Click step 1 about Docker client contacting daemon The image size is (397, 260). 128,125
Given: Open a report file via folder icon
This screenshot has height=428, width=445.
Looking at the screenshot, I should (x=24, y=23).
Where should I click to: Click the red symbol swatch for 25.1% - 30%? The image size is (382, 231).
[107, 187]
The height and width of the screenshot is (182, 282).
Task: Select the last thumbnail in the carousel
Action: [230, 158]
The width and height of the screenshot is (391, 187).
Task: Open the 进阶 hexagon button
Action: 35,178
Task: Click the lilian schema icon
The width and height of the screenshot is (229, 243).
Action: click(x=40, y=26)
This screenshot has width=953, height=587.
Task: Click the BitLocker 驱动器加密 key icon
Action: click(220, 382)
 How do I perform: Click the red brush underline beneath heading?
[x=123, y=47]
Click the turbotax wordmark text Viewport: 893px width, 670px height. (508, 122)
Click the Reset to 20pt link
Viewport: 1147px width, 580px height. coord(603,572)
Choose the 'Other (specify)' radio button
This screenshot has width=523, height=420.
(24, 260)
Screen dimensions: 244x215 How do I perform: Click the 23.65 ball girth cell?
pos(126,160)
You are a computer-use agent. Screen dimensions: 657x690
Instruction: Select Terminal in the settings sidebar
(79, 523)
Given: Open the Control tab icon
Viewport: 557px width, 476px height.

---

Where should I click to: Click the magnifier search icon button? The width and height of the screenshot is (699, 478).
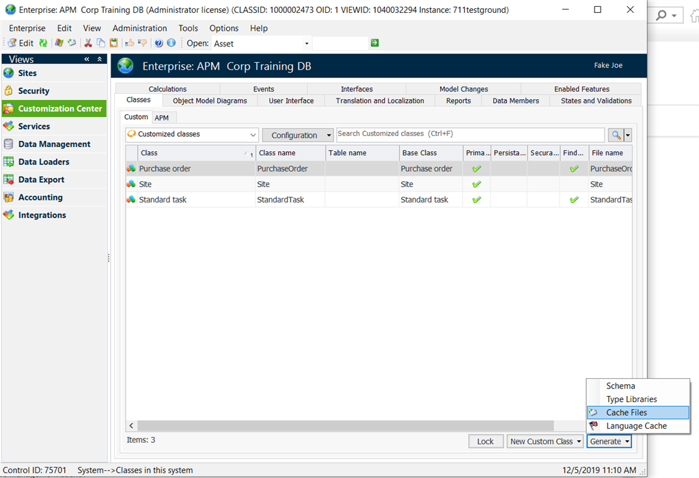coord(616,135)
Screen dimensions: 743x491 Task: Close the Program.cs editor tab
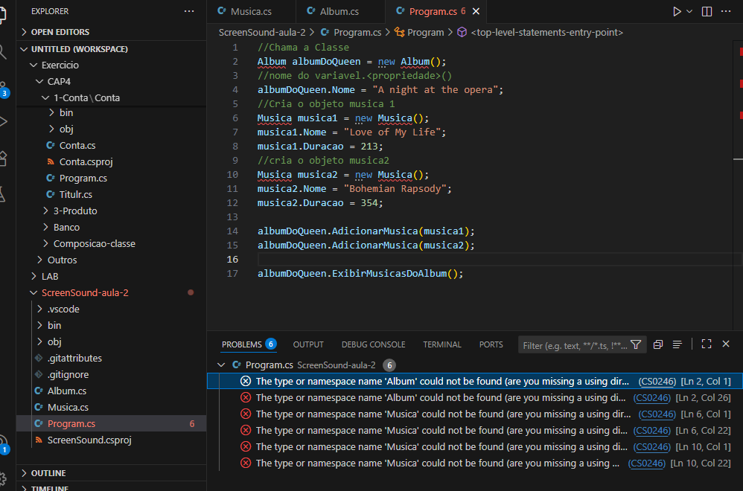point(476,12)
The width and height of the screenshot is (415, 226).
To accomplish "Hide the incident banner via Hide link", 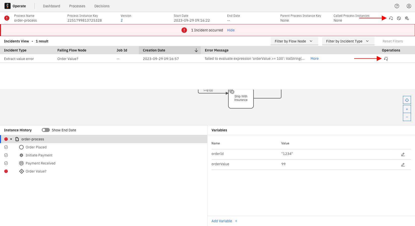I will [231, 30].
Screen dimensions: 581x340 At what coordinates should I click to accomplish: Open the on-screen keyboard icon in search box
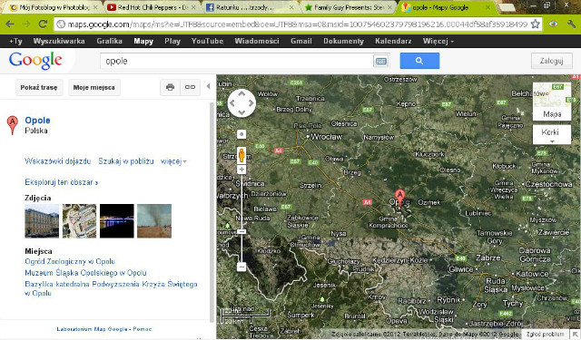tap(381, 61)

**WHAT YOU NEED TO DO**
Every line in the listing that holds "Given" belongs in the answer.

**ANSWER TO THIS PROBLEM**
Given: Open a report file via folder icon
Given: Open the Control tab icon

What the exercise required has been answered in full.